Seus dedos sobem e descem pelas minhas costas, seu calor me acalma um pouco.

— Você não tem ideia da culpa que sinto por não ter sido capaz de salvar você disso, anjo — Ele sussurra, angustiado. — Eu daria a minha vida para que você não tivesse que passar por isso.

A dor por trás de suas palavras causam um incômodo em meu peito, levanto minha cabeça para encarar seu rosto.

— A culpa não é sua, Nick — murmuro, acariciando seu rosto com a ponta dos dedos. Mas isso não parece confortá-lo.

— Não, mas se eu não tivesse na porra daquele trabalho eu poderia ter estado com você — responde, com o maxilar apertado.

— Você foi atrás dele não foi?

Ele suspira e desvia o olhar para algum ponto atrás de mim, parecendo relembrar.

— Fui, ele tentou atirar em mim quando cheguei, mas o imbecil nem sabia como destravar, então eu me aproximei e quebrei a cara dele, você não tem ideia da vontade que tive de pegar aquela arma e estourar a cabeça daquele desgraçado — seus olhos estão escuros, raivosos.

Ele dá uma pausa e me olha para se certificar de que estou bem sobre isso.

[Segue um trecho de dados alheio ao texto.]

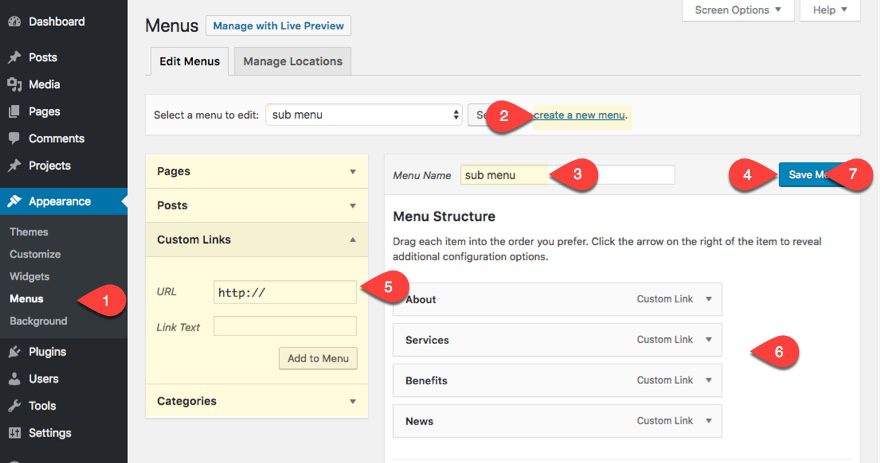This screenshot has width=880, height=463.
Task: Open the Screen Options dropdown
Action: tap(737, 10)
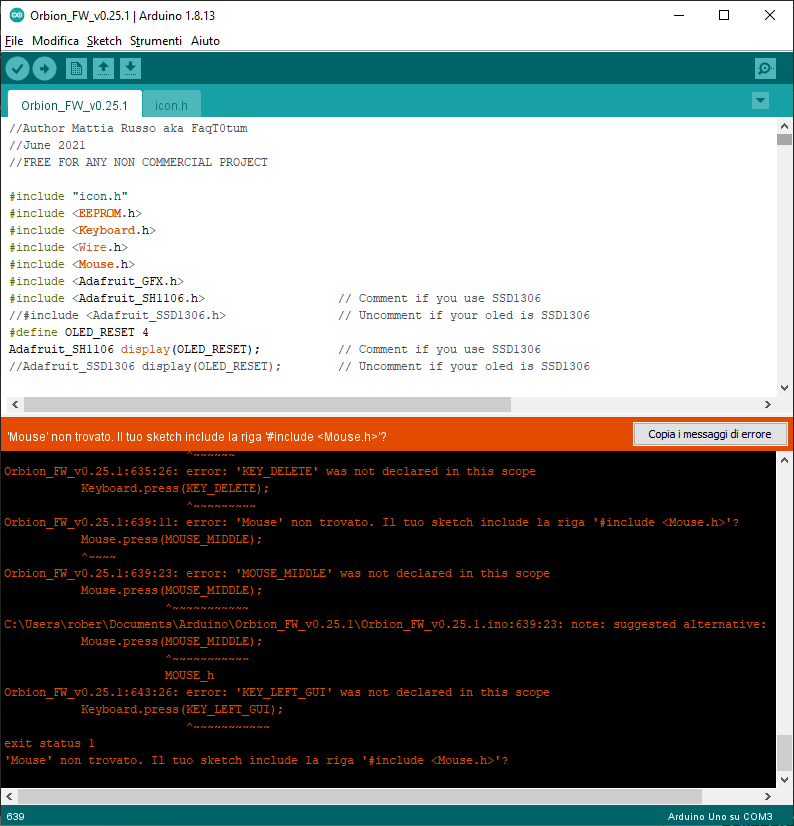Click the Verify sketch checkmark icon
Image resolution: width=794 pixels, height=826 pixels.
tap(18, 69)
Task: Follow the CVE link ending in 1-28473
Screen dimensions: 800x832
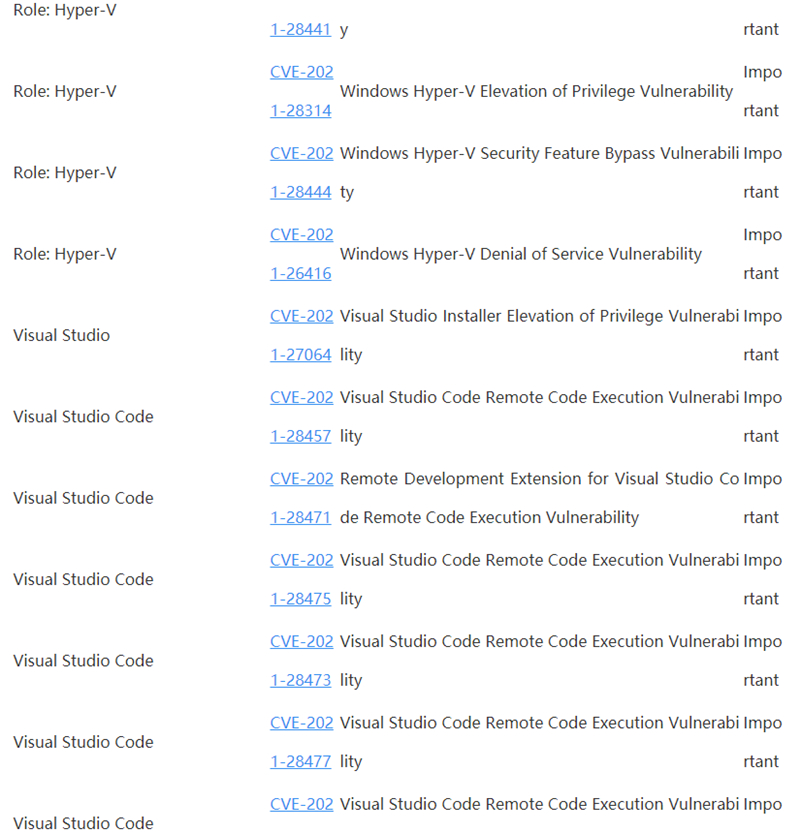Action: click(300, 680)
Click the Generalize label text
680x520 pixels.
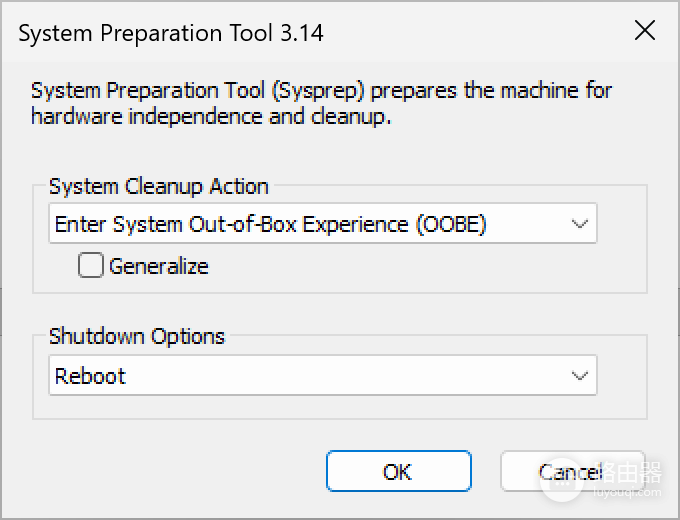(x=159, y=266)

Entendendo sua preocupação, dou um pequeno aceno com a cabeça.

— Eu teria feito sem hesitar, mas se eu fosse preso eu não estaria aqui para cuidar de você.

Abro um sorriso curto, embora esteja contente com sua presença, ainda não me sinto bem.

— Senhor Dominic, vá para sua sala — nos sobressaltamos com a voz do diretor na porta do banheiro, embora sua expressão seja sério, seu tom de voz é quase piedoso. O que é realmente inesperado vindo dele, ainda mais vendo um aluno no banheiro feminino. — Rebeca, venha até a minha sala por favor.